3. Digital Human-Augmented Telepresence System

To achieve convenient immersive remote working, our goal is to develop a telepresence system that supports both physical and digital avatars simultaneously. The physical avatar is realized through a humanoid robot operated by a remote user, enabling physical interactions in remote places. The digital avatar is represented as a digital human, providing visual immersion of the remote person by overlaying the digital human onto the robot. An overview of our humanoid robot-aided 3D telepresence system is shown in Figure 2.

Our prototype system comprises two main components located in separate spaces: A user in a remote location, as shown on the left in Figure 2, can perform tasks in the local space through a humanoid robot. A local user, as shown on the right in Figure 2, can physically interact with this robot operated by the remote user and observe the immersive visual avatar of the remote person through a head-mounted display (HMD). Both users are connected wirelessly to a single machine that transmits full-body poses in real time.

At the remote site, the user wears inertial sensors for motion capture and an HMD for visual communication with the local person. The captured motion of the remote user is transmitted wirelessly to both the humanoid robot and the machine for pose estimation of the digital avatar in the target space. The humanoid robot and the digital avatar are deformed based on the received motion through forward kinematics.

Problem to solve →
Reproduce the telepresence system passage between "At the remote" and "through forward kinematics.", inclusive, switching "inertial sensors" to "optical markers".

Data shown →
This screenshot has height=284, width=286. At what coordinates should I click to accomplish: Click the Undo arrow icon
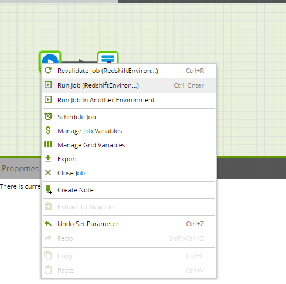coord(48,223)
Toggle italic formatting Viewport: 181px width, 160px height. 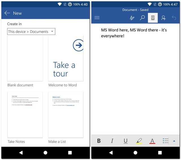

The reply →
At the remote site, the user wears optical markers for motion capture and an HMD for visual communication with the local person. The captured motion of the remote user is transmitted wirelessly to both the humanoid robot and the machine for pose estimation of the digital avatar in the target space. The humanoid robot and the digital avatar are deformed based on the received motion through forward kinematics.